Y lo más importante de todo, podría pasar más tiempo con Kevin.


Cuando anunciaron la maniobra de aproximación al aeropuerto, Paula se inclinó
a un lado y acarició a su hijo. Kevin abrió los ojos con gesto soñoliento.


—¿Ya hemos llegado?


—Casi. Pon recto el respaldo del asiento. Mira, se puede ver la bahía.


—Iremos a montar en barca, ¿verdad? —dijo Kevin. De haber estado completamente despierto tal vez habría pensado que era demasiado mayor para ponerse a dar saltos en el asiento, pero acababa de despertarse, de modo que saltó con excitación—. Y quiero ir a ver ballenas, y montar en el barco del padre nuevo de Alex.

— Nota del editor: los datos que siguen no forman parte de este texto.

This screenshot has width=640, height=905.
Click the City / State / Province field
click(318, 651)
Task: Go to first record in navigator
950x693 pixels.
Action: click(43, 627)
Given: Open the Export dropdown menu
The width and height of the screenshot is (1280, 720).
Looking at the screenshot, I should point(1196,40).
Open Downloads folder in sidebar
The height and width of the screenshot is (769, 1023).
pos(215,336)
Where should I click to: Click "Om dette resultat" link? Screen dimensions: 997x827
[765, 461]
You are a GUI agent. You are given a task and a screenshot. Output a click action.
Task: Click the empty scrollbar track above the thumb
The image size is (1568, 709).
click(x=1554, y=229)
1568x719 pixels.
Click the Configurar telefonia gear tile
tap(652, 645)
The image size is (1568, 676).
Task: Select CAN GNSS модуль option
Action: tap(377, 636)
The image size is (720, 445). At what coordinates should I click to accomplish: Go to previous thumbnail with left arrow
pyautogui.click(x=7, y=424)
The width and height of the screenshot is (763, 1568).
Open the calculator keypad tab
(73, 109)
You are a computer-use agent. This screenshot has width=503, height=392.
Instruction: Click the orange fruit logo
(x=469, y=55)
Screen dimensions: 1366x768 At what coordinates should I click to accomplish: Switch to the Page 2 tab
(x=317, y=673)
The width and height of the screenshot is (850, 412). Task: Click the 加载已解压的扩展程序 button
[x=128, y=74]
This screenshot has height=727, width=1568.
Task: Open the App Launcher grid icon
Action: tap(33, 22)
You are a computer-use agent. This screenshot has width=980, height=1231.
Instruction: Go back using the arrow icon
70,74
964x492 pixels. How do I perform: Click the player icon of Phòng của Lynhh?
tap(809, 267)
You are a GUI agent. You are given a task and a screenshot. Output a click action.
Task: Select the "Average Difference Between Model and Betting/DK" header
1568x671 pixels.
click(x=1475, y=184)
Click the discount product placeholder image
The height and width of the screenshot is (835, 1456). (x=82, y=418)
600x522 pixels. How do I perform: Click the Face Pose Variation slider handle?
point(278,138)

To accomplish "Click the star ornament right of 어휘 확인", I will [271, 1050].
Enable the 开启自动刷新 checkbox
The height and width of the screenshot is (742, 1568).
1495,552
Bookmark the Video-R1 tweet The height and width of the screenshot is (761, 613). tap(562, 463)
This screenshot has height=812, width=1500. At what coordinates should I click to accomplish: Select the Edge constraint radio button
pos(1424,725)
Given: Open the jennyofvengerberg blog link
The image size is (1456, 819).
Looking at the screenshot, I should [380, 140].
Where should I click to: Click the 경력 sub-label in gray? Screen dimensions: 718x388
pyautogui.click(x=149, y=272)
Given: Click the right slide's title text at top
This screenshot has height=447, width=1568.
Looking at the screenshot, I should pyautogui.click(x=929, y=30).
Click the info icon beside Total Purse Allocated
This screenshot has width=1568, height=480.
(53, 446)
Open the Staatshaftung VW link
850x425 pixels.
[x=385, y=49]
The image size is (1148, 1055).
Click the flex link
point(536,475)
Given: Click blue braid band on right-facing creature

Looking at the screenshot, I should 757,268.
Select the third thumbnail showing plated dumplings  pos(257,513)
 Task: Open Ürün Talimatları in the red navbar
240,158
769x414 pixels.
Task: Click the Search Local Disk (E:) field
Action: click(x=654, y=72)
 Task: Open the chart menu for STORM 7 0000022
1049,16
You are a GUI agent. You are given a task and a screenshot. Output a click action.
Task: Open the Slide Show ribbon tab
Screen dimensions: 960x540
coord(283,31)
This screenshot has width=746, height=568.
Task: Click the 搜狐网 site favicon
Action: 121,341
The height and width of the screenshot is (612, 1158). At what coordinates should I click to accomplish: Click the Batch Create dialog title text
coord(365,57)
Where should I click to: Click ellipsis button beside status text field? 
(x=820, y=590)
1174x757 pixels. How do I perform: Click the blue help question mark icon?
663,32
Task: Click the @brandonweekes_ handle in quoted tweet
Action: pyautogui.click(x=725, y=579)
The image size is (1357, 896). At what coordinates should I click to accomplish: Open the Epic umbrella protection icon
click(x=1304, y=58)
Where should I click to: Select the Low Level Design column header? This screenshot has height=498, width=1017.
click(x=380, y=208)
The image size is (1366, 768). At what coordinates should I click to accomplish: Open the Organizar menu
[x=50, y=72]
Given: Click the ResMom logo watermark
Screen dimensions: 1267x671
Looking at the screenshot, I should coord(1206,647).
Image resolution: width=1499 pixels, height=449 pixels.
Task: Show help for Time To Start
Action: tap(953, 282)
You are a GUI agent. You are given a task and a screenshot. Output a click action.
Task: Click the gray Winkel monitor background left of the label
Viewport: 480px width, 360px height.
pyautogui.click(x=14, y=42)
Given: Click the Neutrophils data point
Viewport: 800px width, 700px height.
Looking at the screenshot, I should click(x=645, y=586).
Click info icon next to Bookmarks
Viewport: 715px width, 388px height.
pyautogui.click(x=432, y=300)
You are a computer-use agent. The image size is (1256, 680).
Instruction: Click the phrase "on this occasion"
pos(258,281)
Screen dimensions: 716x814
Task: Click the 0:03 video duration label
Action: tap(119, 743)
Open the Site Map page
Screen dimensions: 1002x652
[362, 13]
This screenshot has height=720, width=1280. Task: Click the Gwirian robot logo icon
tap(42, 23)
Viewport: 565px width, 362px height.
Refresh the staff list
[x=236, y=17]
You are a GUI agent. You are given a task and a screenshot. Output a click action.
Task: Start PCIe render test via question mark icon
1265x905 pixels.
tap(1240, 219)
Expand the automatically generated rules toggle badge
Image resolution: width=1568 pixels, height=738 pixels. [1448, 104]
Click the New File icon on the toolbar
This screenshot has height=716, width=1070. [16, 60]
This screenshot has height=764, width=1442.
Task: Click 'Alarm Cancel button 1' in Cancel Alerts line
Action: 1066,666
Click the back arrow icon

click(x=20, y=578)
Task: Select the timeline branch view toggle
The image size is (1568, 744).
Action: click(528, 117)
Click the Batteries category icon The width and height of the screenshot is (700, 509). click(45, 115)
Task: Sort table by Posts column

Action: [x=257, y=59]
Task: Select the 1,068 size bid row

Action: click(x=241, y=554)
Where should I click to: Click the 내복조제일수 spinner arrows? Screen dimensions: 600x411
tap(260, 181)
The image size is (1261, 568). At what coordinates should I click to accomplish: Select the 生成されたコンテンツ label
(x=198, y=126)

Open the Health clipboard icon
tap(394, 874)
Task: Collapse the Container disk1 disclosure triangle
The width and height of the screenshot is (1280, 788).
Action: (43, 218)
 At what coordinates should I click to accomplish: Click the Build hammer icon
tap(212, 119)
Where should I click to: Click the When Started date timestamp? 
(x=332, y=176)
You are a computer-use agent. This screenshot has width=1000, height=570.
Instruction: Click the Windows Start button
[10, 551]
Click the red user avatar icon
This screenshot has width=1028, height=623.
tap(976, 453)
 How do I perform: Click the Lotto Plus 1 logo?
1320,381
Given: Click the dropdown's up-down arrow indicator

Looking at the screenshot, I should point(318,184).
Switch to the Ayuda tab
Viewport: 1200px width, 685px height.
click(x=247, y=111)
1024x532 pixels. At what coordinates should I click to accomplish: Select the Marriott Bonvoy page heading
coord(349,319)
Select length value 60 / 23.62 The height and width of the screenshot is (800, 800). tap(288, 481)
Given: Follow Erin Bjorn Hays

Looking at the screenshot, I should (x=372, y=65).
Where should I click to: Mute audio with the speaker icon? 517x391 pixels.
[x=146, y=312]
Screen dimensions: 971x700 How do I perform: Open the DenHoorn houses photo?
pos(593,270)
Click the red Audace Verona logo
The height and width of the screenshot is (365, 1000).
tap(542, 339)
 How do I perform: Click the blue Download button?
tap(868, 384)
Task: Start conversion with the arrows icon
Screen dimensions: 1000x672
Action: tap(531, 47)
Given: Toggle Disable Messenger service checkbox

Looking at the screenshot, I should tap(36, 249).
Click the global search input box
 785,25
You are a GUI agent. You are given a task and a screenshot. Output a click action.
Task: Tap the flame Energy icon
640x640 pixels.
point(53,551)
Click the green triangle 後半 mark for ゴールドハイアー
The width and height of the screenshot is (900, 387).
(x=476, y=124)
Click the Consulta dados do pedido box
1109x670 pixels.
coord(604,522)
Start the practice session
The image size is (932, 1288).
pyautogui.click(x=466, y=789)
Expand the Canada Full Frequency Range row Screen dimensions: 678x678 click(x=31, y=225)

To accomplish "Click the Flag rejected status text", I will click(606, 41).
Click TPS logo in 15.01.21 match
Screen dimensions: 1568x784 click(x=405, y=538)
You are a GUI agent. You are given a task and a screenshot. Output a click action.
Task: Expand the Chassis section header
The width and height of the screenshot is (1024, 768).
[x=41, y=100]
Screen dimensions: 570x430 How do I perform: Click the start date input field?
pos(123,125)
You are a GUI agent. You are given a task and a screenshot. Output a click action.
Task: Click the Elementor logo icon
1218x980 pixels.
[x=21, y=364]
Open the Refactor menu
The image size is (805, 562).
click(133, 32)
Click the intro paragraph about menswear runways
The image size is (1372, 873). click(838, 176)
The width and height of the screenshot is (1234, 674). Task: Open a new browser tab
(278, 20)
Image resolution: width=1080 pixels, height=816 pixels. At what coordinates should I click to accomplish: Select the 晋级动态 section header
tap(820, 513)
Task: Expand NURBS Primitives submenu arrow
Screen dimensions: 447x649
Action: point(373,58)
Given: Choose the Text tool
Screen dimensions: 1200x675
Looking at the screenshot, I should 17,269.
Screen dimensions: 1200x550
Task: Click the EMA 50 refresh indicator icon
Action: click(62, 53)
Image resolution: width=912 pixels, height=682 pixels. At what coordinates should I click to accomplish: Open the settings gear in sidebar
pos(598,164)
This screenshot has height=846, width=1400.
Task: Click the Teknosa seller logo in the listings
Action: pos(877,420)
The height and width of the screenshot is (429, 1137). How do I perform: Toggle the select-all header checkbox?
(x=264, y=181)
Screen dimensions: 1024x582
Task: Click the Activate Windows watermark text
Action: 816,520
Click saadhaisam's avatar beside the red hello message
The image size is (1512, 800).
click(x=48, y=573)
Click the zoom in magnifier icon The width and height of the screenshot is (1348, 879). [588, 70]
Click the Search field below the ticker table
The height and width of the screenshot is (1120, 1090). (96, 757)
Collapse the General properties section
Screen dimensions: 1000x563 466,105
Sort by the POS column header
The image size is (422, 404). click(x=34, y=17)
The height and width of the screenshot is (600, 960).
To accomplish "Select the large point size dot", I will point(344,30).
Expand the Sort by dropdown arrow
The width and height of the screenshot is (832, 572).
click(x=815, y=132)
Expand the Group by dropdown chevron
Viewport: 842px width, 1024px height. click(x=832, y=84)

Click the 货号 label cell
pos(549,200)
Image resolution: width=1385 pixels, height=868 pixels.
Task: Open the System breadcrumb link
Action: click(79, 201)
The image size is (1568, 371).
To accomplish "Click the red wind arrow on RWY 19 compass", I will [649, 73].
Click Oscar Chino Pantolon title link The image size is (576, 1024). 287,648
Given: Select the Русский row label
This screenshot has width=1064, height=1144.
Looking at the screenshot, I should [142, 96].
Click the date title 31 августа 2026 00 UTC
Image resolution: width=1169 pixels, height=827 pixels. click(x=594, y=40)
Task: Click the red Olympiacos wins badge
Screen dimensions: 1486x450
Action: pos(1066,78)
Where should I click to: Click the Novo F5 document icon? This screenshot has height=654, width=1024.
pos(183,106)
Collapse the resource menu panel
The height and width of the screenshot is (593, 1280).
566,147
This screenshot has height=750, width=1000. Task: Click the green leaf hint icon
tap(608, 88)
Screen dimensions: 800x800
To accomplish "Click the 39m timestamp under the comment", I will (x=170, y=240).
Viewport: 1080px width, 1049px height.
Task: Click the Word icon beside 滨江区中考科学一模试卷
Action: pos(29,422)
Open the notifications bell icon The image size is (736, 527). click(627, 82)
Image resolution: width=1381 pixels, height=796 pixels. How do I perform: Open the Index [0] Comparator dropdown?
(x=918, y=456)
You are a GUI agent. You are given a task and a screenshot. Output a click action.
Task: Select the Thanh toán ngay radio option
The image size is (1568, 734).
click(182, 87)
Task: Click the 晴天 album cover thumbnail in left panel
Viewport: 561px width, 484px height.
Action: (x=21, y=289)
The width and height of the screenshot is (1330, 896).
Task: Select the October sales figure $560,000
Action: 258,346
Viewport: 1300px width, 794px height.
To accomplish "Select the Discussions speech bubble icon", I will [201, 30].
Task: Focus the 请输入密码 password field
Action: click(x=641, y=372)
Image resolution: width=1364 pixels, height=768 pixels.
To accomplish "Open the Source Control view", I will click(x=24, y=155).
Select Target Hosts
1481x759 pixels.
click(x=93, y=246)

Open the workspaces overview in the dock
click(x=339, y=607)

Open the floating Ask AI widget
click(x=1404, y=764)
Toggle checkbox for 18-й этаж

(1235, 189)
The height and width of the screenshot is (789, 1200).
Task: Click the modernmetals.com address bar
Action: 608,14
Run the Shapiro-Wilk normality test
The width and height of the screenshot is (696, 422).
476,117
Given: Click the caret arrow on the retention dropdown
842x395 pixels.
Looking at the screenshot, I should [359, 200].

A Paula, la idea de montar en barco le dio náuseas, pero sonrió.


—Claro que sí.


—¿Vamos a vivir en el castillo? —dijo Kevin mirando a su madre.


Era un niño precioso, de cabello negro y rizado y piel dorada.


—Tú dormirás en la antigua habitación de Alex.


—Hay fantasmas —dijo el niño, sonriendo. Le faltaban algunos dientes.


—Eso dicen. Pero fantasmas buenos.


—Puede que no todos sean buenos —dijo Kevin, al menos, eso esperaba él—. Alex dice que hay muchos, y que algunas veces gritan y se quejan. El año pasado un hombre se cayó de la ventana de la torre y se rompió todos los huesos.


Paula se estremeció. Aquella historia era verdad. Las esmeraldas de los Calhoun, descubiertas un año antes, habían dado lugar a más de una leyenda y habían ocasionado un robo y un asesinato.



—Pero ahora ya no hay peligro, Kevin, Las Torres son seguras.


—Ya.


Era un niño, y esperaba que, al menos, hubiera algo de peligro.